DEGENERERENDE GEMEENSCHAP
Een kort commentaar schijnt niet overbodig. In 1930 woonde 81% der Nederlandse joden in ‘Holland’ (waar 44% van de totale Nederlandse bevolking leefde). In 1830 was dat percentage nog 68%. Begrijpelijk dus dat in vele provincies het aantal joden sedert 1879 bijna voortdurend en in snel tempo is achteruitgegaan, met name in Groningen, Friesland, Drente, Overijsel, Noord-Brabant, Limburg en Zeeland. De daling, die in Friesland en Zeeland zelfs 60% bedraagt, treedt in alle grensprovincies op. In de twee provincies met een overwegend Rooms-katholieke bevolking hadden nooit belangrijke joodse gemeenten bestaan en waren in 1930 slechts 2500 joden gevestigd. Op vrijwel gelijk niveau bleven Gelderland en Utrecht. Vooruitgang vertoonden dus alleen Noord- en Zuid-Holland, doch ondanks deze toeneming ging het aandeel der joden in de totale bevolking van deze provincie achteruit.
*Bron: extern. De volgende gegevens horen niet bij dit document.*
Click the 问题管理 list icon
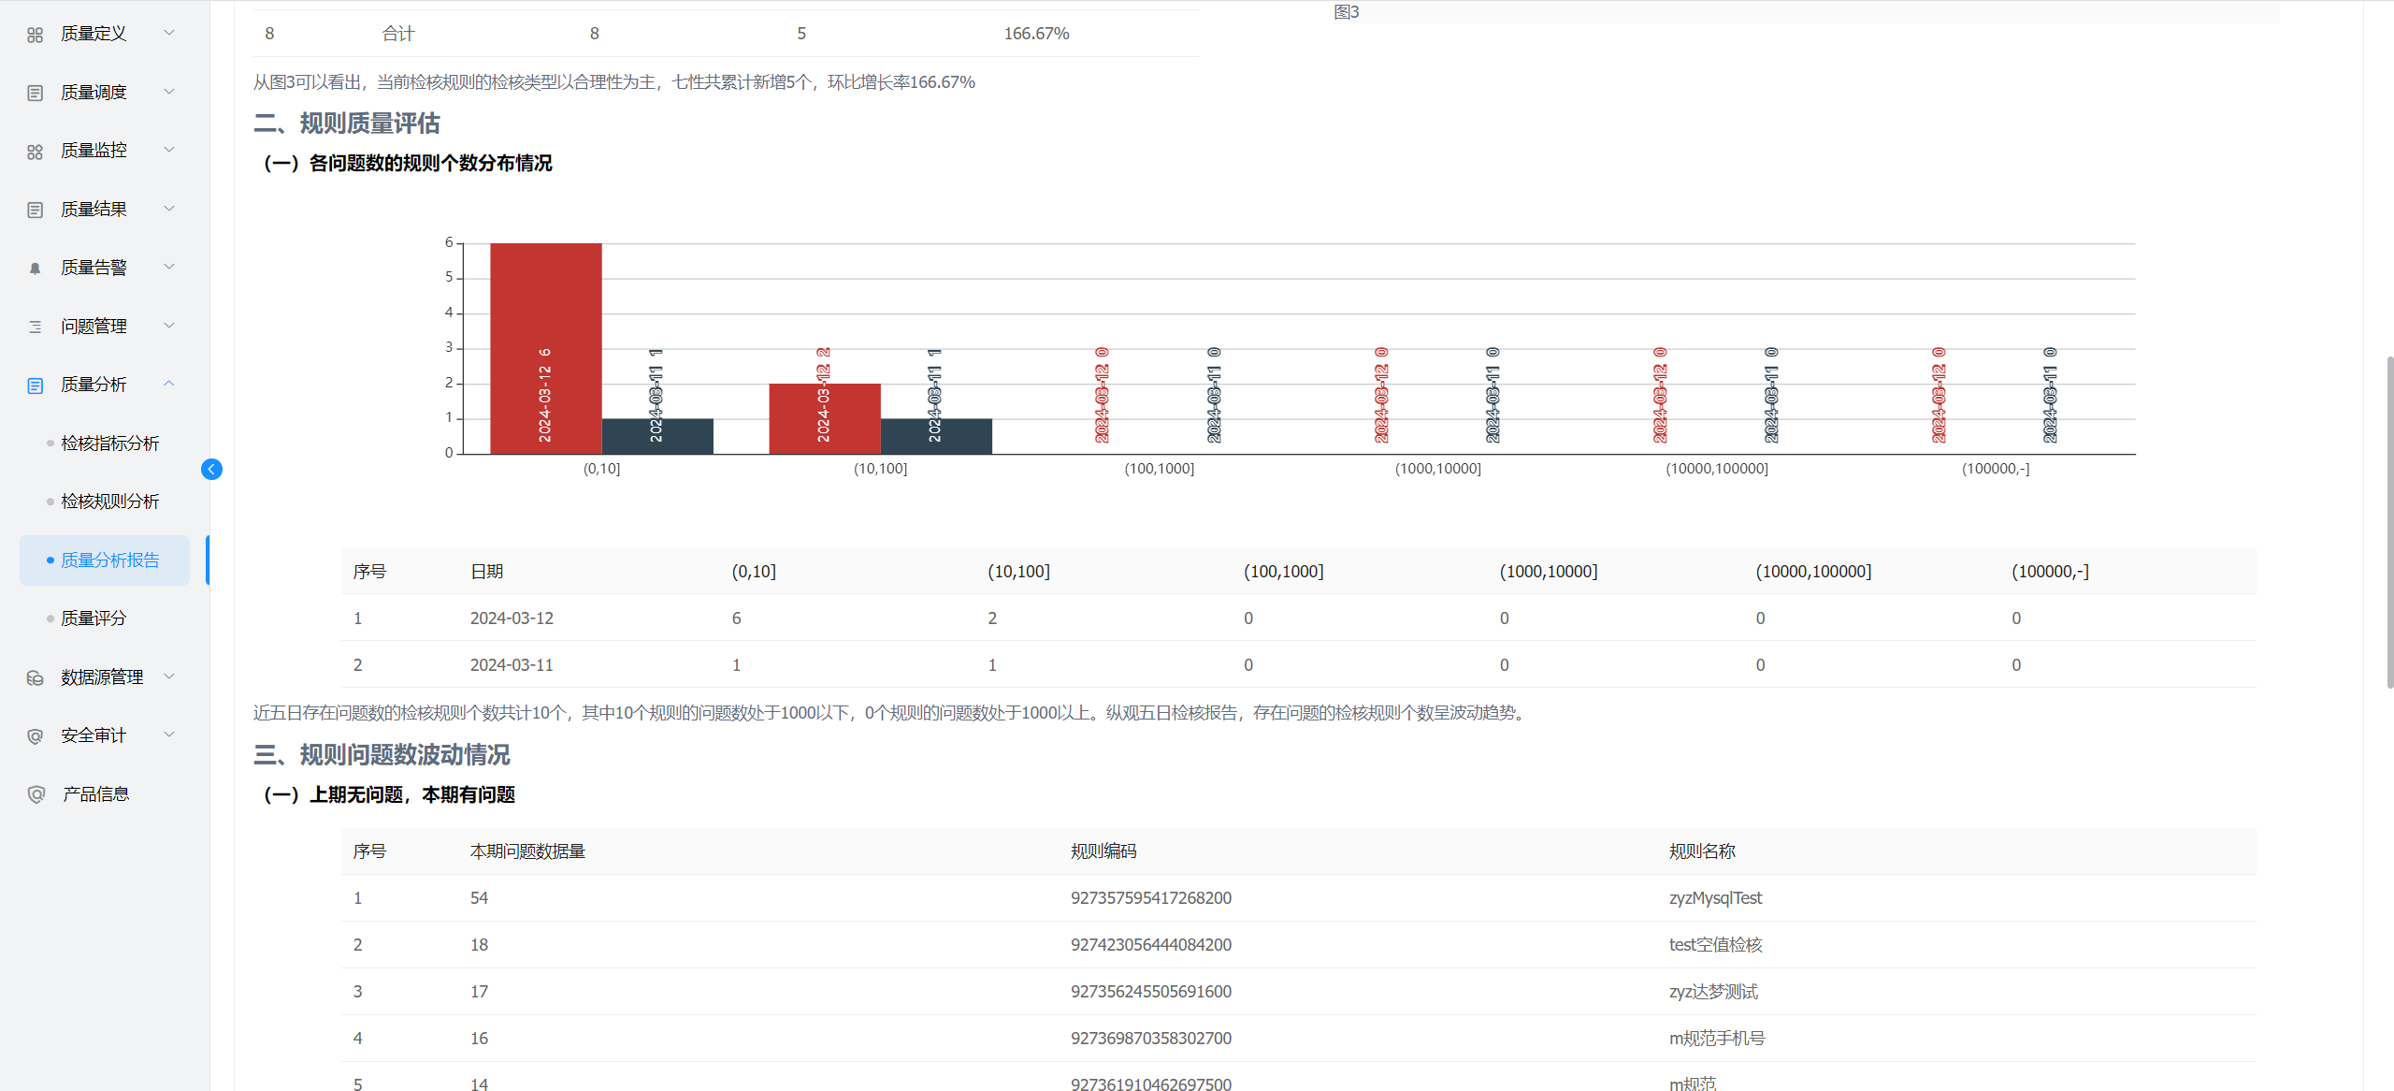Image resolution: width=2394 pixels, height=1091 pixels. pyautogui.click(x=36, y=327)
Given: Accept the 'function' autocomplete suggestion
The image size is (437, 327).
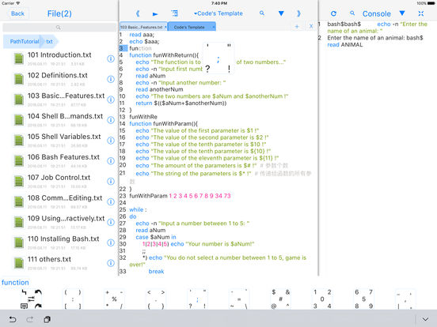Looking at the screenshot, I should point(15,283).
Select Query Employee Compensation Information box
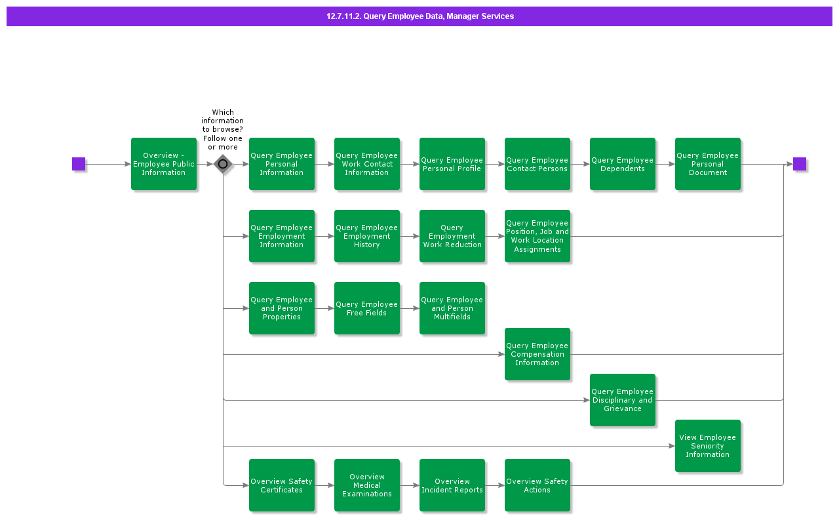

Nadere analyse laat zien, dat in 1930 meer dan 80% der Nederlandse joden in de grote steden woonde, 10% in kleinere steden en de rest in de echte mediene, ‘op het platteland'. Amsterdam blijkt in 1930 65.500 Nederlandse joden te herbergen; Rotterdam en Den Haag ieder ruim 10.000. Groningen heeft er bijna 2500 of 2.3%, Arnhem 1400 of 1.7%, Utrecht 1100 of 0.7% en Apeldoorn 1000 of 1.7%. De resterende 18% is verdeeld over vierhonderd gemeenten, waarvan 26 met tweehonderd tot duizend joden, 50 gemeenten met vijftig tot tweehonderd joden, 125 gemeenten met tien tot vijftig joden en niet minder dan 200 gemeenten met minder dan tien joden. Groningen en Gelderland tellen vrij veel plattelandsgemeenten met enige tientallen joden. Bijna geen joden wonen er in de Friese kleigebieden, in Zeeland en op het platteland van Noord-Holland ten noorden van Amsterdam.
Het is in onze dagen vaak de gewoonte geworden tranen te plengen als wij in officiële rapporten lezen hoevele joodse ‘killes’ (gemeenten) thans niet meer bestaan. Dat dit proces van de ontjudaïsering der provincie al ver voor 1940 definitief had ingezet, wordt dan over het hoofd gezien.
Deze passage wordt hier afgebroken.